TASK MATERIAL —

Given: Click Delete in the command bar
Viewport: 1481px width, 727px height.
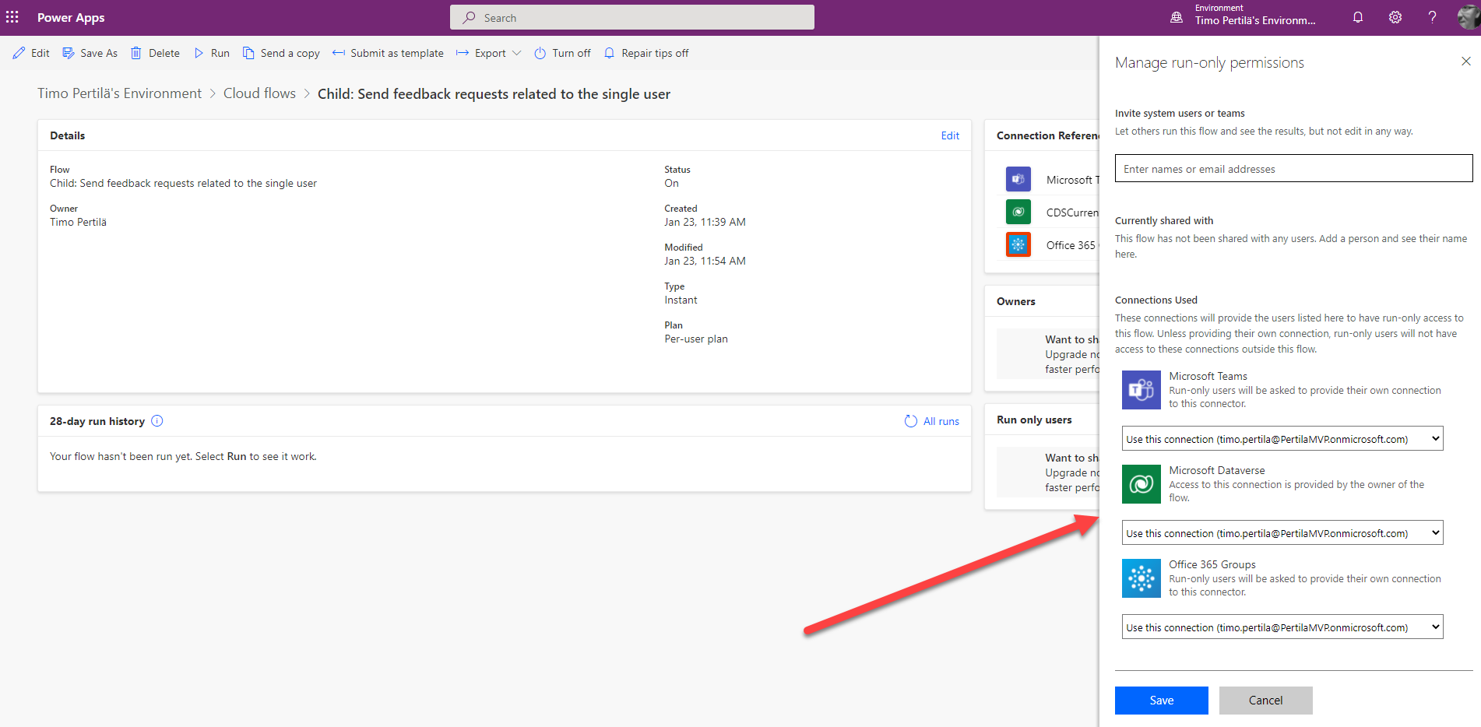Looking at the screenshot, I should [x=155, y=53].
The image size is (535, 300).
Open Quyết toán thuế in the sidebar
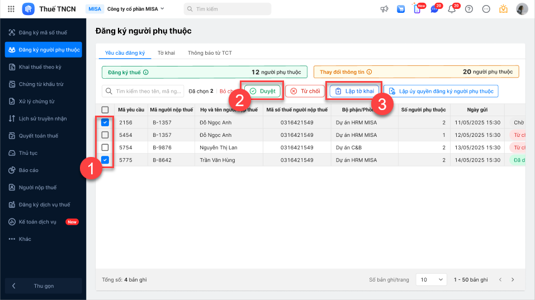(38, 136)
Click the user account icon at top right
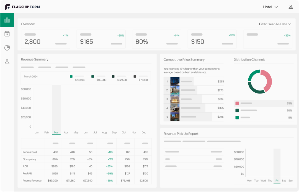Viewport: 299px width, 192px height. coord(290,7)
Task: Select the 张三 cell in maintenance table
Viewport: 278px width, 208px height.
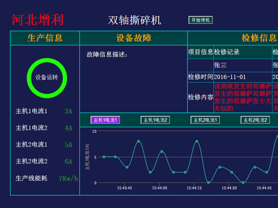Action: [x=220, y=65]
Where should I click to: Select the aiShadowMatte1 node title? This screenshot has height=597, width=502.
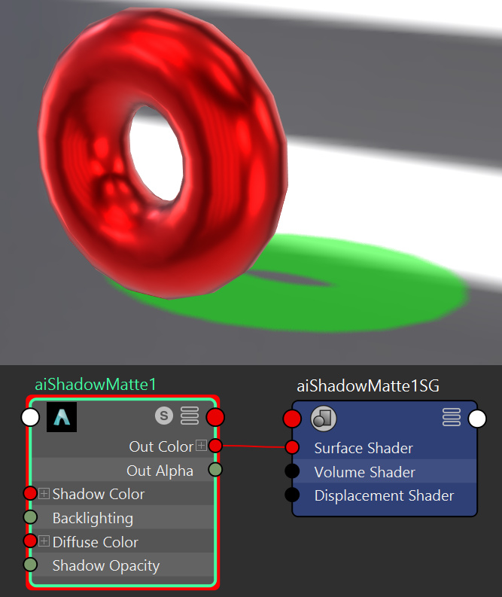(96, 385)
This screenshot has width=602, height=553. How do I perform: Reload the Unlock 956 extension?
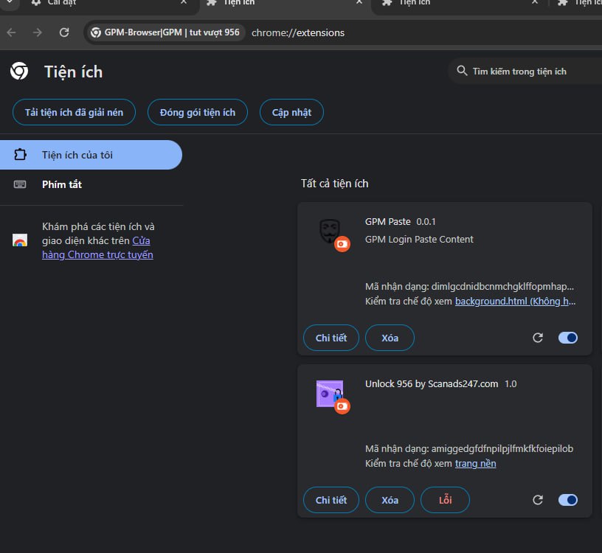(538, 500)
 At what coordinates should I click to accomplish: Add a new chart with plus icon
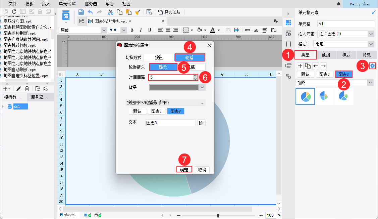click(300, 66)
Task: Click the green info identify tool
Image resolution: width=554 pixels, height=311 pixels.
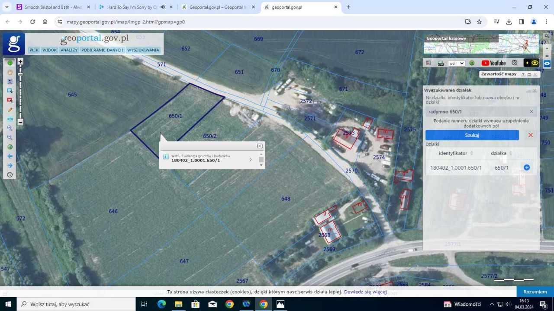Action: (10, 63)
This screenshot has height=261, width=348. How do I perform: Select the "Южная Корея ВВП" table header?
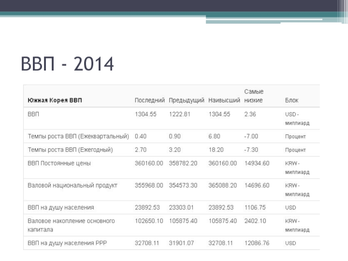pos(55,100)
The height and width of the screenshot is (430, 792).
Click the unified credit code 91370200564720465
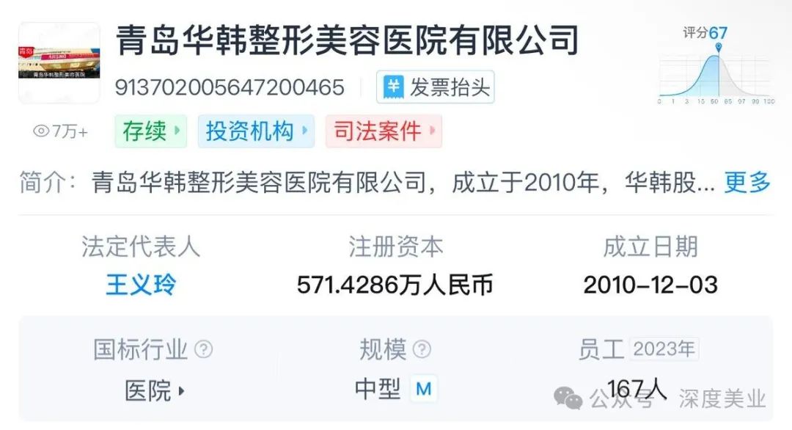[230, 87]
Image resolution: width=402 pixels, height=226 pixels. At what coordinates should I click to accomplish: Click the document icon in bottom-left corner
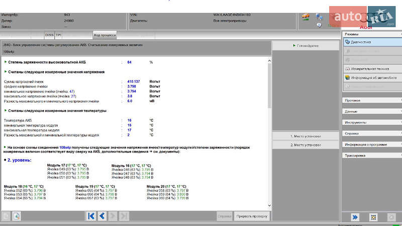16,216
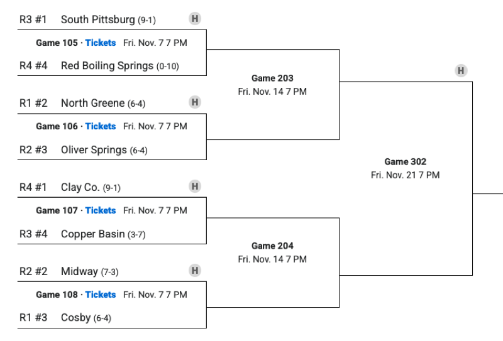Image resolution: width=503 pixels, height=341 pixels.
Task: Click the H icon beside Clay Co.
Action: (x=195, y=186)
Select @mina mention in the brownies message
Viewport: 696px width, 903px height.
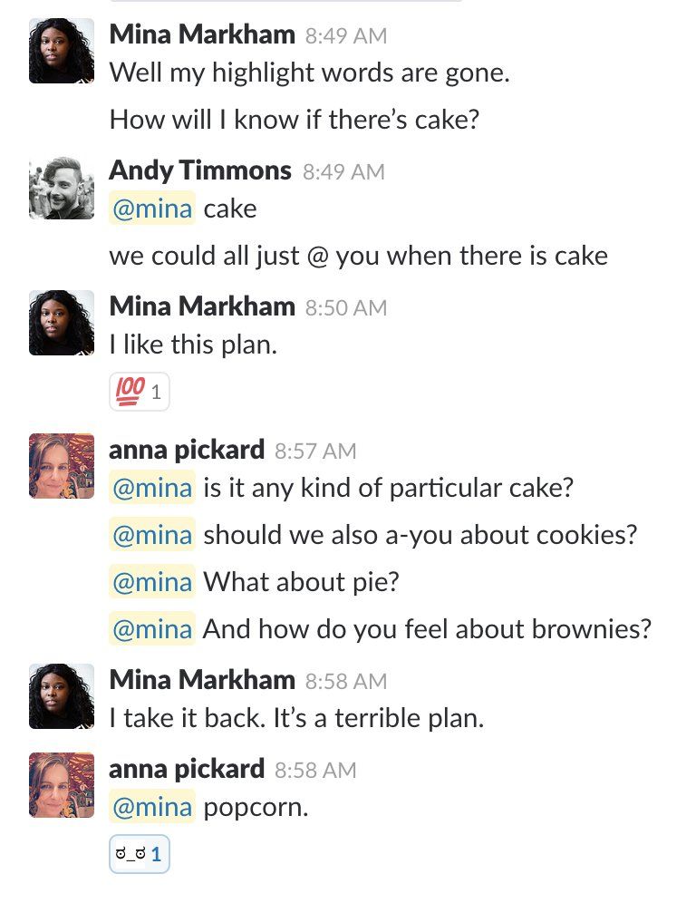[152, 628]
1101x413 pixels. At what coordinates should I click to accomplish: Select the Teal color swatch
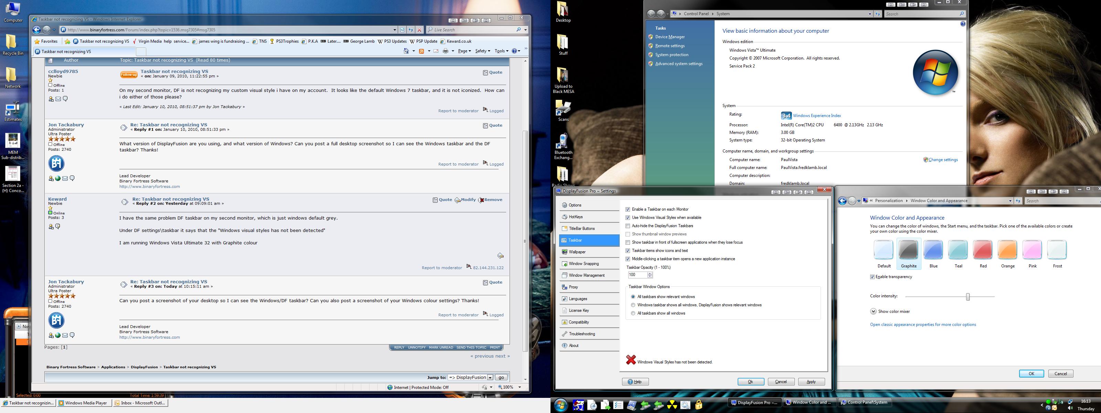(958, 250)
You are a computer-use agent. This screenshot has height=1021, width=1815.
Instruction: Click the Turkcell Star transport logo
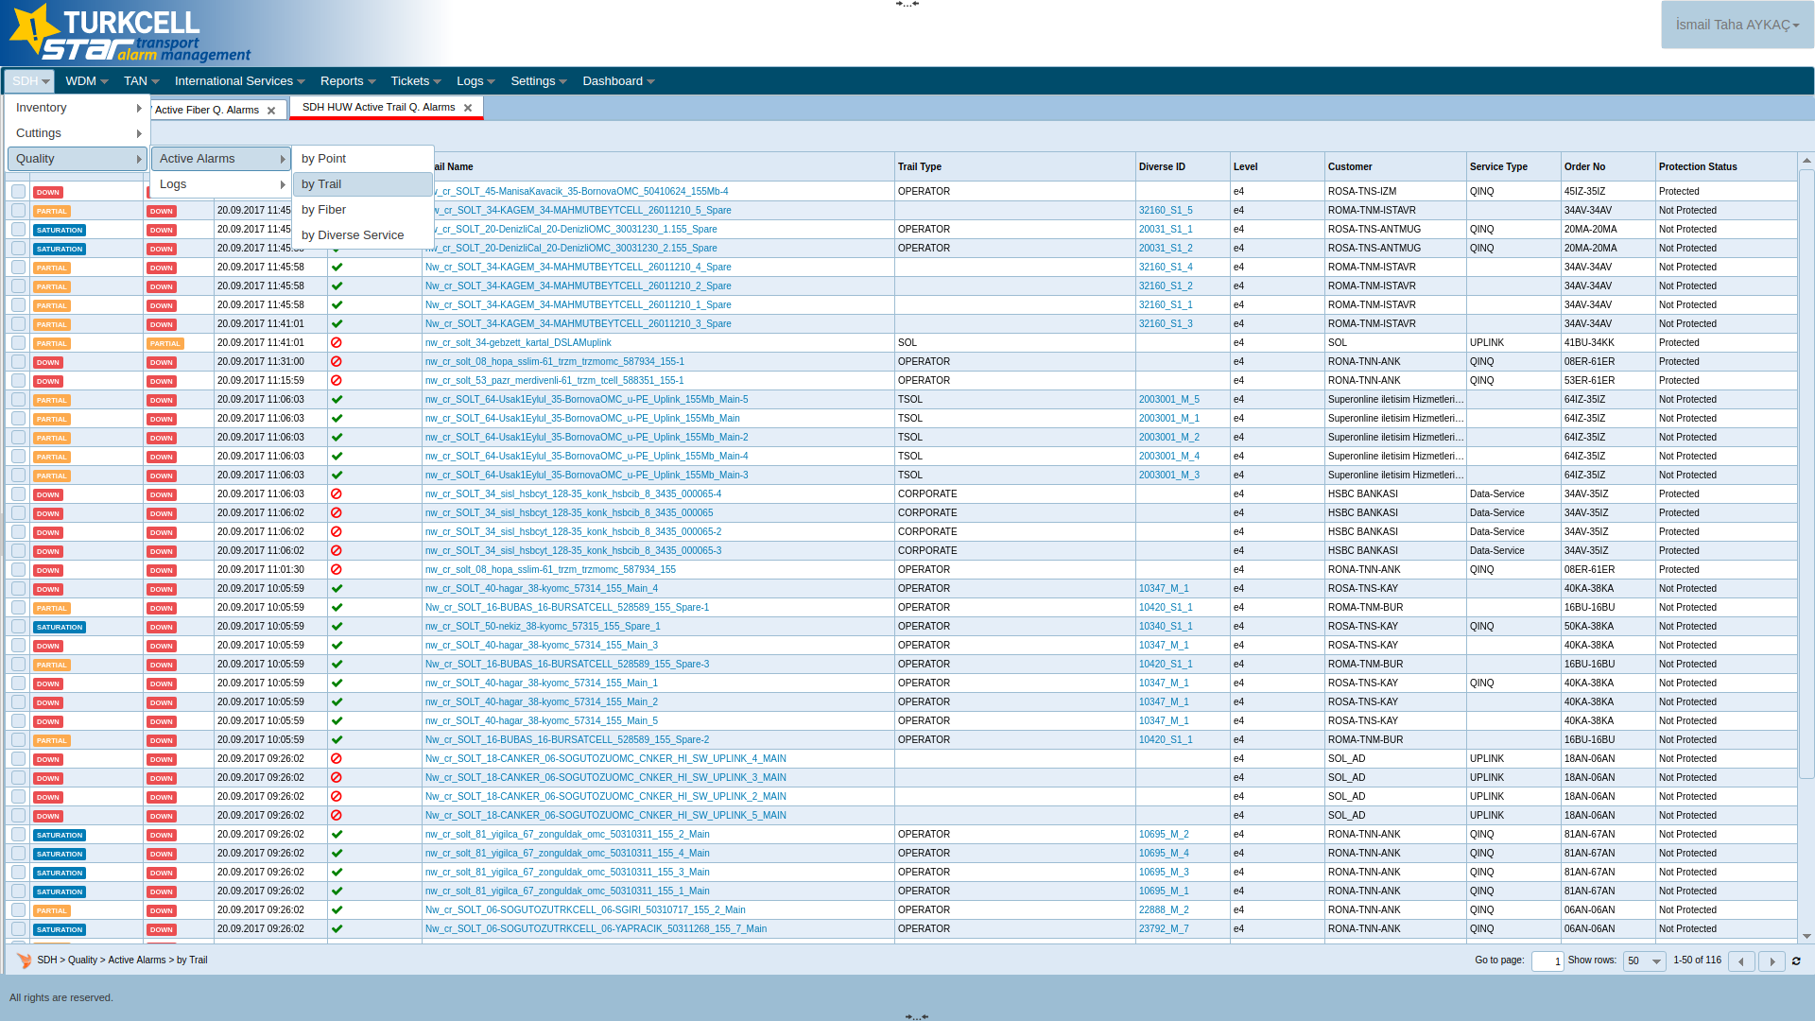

TASK OBJECTIVE —
Present the lines above as a Markdown table with the columns Row and Line, one numbered row per line and no rows for blank lines. Leave the pictures out of the table.

SOLUTION FOR THIS EXERCISE —
| Row | Line |
|---|---|
| 1 | Given: Click Delete in the command bar |
| 2 | Viewport: 1481px width, 727px height. |
| 3 | Looking at the screenshot, I should [x=155, y=53]. |
| 4 | The image size is (535, 300). |
| 5 | Open Quyết toán thuế in the sidebar |
| 6 | (38, 136) |
| 7 | Click the user account icon at top right |
| 8 | Viewport: 299px width, 192px height. coord(290,7) |
| 9 | Task: Select the 张三 cell in maintenance table |
| 10 | Viewport: 278px width, 208px height. |
| 11 | Action: [x=220, y=65] |
| 12 | Where should I click to: Select the aiShadowMatte1 node title? This screenshot has height=597, width=502. |
| 13 | (96, 385) |
| 14 | This screenshot has width=602, height=553. How do I perform: Reload the Unlock 956 extension? |
| 15 | (538, 500) |
| 16 |  At what coordinates should I click to accomplish: Add a new chart with plus icon |
| 17 | click(300, 66) |
| 18 | Task: Click the green info identify tool |
| 19 | Image resolution: width=554 pixels, height=311 pixels. |
| 20 | Action: (10, 63) |
| 21 | This screenshot has height=261, width=348. How do I perform: Select the "Южная Корея ВВП" table header? |
| 22 | pos(55,100) |
| 23 | The height and width of the screenshot is (430, 792). |
| 24 | Click the unified credit code 91370200564720465 |
| 25 | [230, 87] |
| 26 | Image resolution: width=402 pixels, height=226 pixels. At what coordinates should I click to accomplish: Click the document icon in bottom-left corner |
| 27 | 16,216 |
| 28 | Image resolution: width=503 pixels, height=341 pixels. |
| 29 | Task: Click the H icon beside Clay Co. |
| 30 | Action: (x=195, y=186) |
| 31 | Select @mina mention in the brownies message |
| 32 | Viewport: 696px width, 903px height. |
| 33 | [152, 628] |
| 34 | 1101x413 pixels. At what coordinates should I click to accomplish: Select the Teal color swatch |
| 35 | (958, 250) |
| 36 | You are a computer-use agent. This screenshot has height=1021, width=1815. |
| 37 | Instruction: Click the Turkcell Star transport logo |